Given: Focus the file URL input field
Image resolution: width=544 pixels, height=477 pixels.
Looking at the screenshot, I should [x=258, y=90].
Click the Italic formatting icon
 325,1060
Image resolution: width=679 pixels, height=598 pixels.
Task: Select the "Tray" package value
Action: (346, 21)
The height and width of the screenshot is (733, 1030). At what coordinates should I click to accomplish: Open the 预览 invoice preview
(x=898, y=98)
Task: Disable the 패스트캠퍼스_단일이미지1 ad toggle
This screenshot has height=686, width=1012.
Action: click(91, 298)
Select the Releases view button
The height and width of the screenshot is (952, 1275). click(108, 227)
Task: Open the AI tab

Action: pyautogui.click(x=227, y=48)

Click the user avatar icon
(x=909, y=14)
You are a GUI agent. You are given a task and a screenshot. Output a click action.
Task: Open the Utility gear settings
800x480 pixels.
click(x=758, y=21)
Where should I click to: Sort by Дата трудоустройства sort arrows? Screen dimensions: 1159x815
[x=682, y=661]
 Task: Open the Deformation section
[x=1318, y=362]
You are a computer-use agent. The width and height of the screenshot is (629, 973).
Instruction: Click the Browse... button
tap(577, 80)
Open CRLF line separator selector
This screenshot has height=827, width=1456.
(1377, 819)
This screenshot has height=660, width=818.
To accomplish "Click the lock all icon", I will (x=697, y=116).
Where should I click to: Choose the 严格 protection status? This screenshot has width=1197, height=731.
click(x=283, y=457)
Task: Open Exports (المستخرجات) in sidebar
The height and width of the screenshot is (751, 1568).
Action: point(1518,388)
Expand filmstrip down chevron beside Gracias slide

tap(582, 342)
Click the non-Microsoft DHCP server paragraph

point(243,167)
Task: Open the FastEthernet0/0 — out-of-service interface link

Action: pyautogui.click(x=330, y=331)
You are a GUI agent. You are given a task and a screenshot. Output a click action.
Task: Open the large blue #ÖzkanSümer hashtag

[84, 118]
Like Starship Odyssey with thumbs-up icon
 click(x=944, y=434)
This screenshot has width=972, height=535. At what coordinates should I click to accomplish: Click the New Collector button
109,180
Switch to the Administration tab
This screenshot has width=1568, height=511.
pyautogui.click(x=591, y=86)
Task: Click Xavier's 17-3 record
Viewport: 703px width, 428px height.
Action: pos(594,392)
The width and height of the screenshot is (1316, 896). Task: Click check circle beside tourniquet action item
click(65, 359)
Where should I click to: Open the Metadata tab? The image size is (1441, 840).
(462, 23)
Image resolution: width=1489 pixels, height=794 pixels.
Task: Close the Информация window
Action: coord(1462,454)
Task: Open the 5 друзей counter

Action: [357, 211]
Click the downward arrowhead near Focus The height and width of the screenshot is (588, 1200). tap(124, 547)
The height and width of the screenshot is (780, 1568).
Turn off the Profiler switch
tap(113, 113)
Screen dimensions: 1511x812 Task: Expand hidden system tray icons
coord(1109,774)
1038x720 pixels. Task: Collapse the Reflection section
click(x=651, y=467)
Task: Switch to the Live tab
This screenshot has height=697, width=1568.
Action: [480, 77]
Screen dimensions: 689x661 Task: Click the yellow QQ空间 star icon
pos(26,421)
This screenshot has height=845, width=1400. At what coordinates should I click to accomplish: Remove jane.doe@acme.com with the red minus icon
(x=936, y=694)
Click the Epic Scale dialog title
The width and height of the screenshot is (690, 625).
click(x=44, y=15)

_ _ _ _ _ _ _

### TO DO
List every line of the material above that contains the word "with", copying each such line in full.

### COMPLETED EXERCISE
Like Starship Odyssey with thumbs-up icon
This screenshot has height=845, width=1400. At what coordinates should I click to accomplish: Remove jane.doe@acme.com with the red minus icon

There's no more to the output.